Freedumb is a studio album by American crossover band Suicidal Tendencies. It was released in 1999 on Suicidal Records.

The tracks are rawer than the funk-influenced thrash metal direction they were taking before the hiatus. The album's cover art is a reference to the photo Raising the Flag on Iwo Jima taken during World War II.

Reception
CMJ New Music Report wrote that the songs "display thousand-mile-an-hour, classic hardcore guitar assaults." In 2005, Freedumb was ranked number 489 in Rock Hard magazine's book of The 500 Greatest Rock & Metal Albums of All Time.

Track listing

Credits
Mike Muir – vocals
Dean Pleasants – lead guitar
Mike Clark – rhythm guitar
Brooks Wackerman – drums
Josh Paul – bass (credited as "additional musician")

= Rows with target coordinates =

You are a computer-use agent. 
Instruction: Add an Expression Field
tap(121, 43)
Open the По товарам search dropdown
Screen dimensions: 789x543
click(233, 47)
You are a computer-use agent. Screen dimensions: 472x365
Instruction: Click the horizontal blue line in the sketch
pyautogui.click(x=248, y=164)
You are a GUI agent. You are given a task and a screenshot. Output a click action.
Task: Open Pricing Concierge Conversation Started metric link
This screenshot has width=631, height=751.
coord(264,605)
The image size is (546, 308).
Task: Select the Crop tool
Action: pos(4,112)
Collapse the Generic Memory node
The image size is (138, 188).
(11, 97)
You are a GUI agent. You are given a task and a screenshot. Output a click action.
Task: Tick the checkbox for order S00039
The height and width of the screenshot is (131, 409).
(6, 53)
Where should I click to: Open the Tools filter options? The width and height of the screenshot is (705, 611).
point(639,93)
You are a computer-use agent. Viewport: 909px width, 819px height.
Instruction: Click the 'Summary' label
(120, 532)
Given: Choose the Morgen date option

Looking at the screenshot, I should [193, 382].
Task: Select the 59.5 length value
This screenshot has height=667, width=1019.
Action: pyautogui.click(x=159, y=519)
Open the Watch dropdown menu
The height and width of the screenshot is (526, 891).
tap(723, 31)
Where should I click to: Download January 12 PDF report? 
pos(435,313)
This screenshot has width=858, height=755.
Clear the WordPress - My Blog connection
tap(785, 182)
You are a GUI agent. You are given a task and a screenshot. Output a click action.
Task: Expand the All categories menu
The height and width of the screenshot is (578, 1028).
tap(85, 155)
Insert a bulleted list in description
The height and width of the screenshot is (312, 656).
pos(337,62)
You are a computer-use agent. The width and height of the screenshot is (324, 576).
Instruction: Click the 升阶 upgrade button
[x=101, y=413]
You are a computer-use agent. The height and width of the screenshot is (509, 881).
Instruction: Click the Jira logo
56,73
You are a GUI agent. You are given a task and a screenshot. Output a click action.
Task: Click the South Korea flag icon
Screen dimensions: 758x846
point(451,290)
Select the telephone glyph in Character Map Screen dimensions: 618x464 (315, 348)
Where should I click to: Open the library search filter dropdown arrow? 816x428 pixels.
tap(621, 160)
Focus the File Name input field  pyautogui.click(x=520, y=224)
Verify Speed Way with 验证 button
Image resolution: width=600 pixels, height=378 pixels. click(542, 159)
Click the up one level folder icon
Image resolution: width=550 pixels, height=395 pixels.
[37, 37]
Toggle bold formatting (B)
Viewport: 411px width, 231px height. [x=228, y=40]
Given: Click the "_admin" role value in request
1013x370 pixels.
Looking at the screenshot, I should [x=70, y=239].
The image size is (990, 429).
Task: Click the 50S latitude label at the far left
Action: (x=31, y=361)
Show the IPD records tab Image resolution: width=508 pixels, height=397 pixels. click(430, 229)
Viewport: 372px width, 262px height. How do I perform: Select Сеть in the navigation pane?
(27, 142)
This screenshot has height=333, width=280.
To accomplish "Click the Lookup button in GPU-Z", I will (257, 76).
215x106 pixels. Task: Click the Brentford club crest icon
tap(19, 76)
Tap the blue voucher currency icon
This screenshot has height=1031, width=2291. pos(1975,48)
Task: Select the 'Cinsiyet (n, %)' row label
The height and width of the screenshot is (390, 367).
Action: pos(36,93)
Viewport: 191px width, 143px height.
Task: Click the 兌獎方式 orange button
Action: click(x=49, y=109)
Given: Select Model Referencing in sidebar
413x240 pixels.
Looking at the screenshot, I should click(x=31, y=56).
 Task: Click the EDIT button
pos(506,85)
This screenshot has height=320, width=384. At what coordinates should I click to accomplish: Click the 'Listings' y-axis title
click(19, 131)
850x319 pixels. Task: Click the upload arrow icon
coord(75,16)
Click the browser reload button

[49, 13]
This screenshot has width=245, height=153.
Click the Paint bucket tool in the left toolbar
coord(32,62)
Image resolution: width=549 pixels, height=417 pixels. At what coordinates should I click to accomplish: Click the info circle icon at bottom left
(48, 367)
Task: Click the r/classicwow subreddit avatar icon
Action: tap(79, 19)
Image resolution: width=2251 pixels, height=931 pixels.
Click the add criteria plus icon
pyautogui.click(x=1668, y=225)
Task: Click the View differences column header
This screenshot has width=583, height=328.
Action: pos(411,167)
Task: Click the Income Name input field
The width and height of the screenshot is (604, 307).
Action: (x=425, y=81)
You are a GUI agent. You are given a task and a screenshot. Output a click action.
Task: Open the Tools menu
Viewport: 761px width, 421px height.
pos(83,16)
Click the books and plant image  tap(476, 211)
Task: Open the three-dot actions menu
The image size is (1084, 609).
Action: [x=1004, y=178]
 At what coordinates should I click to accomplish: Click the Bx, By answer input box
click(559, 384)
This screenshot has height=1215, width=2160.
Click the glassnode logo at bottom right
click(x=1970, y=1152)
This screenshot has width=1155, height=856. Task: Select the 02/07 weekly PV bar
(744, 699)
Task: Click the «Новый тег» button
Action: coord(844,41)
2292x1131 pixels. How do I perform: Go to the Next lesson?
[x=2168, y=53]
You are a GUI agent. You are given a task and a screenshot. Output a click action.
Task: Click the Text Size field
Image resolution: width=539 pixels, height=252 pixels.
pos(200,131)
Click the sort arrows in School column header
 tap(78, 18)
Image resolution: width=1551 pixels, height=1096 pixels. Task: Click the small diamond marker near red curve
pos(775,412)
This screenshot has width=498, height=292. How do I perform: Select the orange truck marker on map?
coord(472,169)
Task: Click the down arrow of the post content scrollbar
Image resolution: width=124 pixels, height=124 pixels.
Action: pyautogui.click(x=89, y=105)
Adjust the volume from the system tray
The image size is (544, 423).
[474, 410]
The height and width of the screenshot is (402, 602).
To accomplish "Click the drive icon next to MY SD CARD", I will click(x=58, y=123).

= The task =
Please copy the Freedumb passage word for word, beginning at the words "The tracks are" and stopping after "of All Time.".

= Solution to this task =
The tracks are rawer than the funk-influenced thrash metal direction they were taking before the hiatus. The album's cover art is a reference to the photo Raising the Flag on Iwo Jima taken during World War II.

Reception
CMJ New Music Report wrote that the songs "display thousand-mile-an-hour, classic hardcore guitar assaults." In 2005, Freedumb was ranked number 489 in Rock Hard magazine's book of The 500 Greatest Rock & Metal Albums of All Time.